Puglia Wine World – All the Puglia of Wine in one click
Ostuni gives its name to the white wine made from the indigenous Impigno grape variety, but also to the red wine ‘Ostuni Ottavianello’. Together with the white city, the PDO territory of this wine includes the municipalities of Carovigno, San Vito dei Normanni, San Michele Salentino, Latiano and Ceglie Messapica.
We begin in Ostuni and its exclusive centre, Libertà Square, with the column of Sant’Oronzo. From here, the road climbs up to the co-cathedral, which stands in front of the monumental suspended corridor of the Episcopio. In Gothic-Romanesque style and recently awarded the title of minor basilica, it is one of the most beautiful in Apulia, boasting an enchanting façade with three rose windows.
Strolling through the alleyways and palaces, you can see the blue line of the sea where the the Regional National Park of the Coastal Dunes stretches out, and between the sea and the village, the terraced fields and vegetable gardens crossed by canals conveying rainwater that, starting in the Middle Ages, developed on the remains of a Messapian necropolis near the Madonna della Grata, where different varieties of cereals and vegetables of ancient production are now planted.
The historic centre of Carovigno is also candid, with the Dentice di Frasso Castle at its highest point. The original Norman fortification was later rebuild and in 1400 the almond-shaped tower was added, perhaps designed by the Sienese military architect Francesco De Giorgio Martini.
The silvery sea of olive trees separates the village from the coast, on which the star-shaped Torre di Santa Sabina stands out, while walking along the rocks towards Mezzaluna beach, under the surface of the water, you can find wrecks that testify to the strategic position of the landing place connected to the Greek coast. The other, Torre Guaceto, is square and emerges in the Protected Marine Area and State Natural Reserve a precious stretch of unspoilt coastline between the territories of Carovigno and Brindisi, which represents one of the most important habitats for the conservation of biodiversity and which also houses the Luigi Cantoro sea turtle recovery centre.
The Dentice di Frasso family also built the castle of San Vito dei Normanni, while San Michele Salentino, a village founded in the 17th century by the Count of Mola Michele Vaaz de Andrada, owes its foundation to Prince Francesco of the same family but only became an independent municipality in 1928. Today it is renowned for the ‘fico mandorlato di San Michele Salentino’, a traditional sweet made with local almonds.

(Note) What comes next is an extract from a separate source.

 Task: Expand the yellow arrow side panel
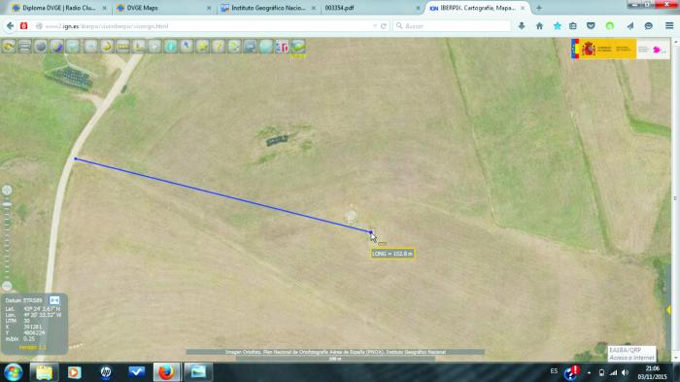tap(668, 310)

Latiano has ancient Messapian origins and was later linked to the Imperiali family of Francavilla Fontana; it is a village strongly attached to its rural traditions. The Museum of the Arts and Traditions of Apulia is interesting, with reconstructions of typical Apulian homes.
Ceglie Messapica, which today boasts the title of city of art and land of gastronomy, betrays in its name its origins, which are traditionally linked to the arrival in Italy of the Messapians. The beating heart of the town is Plebiscito Square with its Clock Tower, while the symbol of the town is the square tower, part of the Norman fortress. Here a gourmet stop is obligatory to taste the typical dishes and the biscuit of Ceglie, a Slow Food Presidium that is distinguished by the use of fine local varieties of almonds.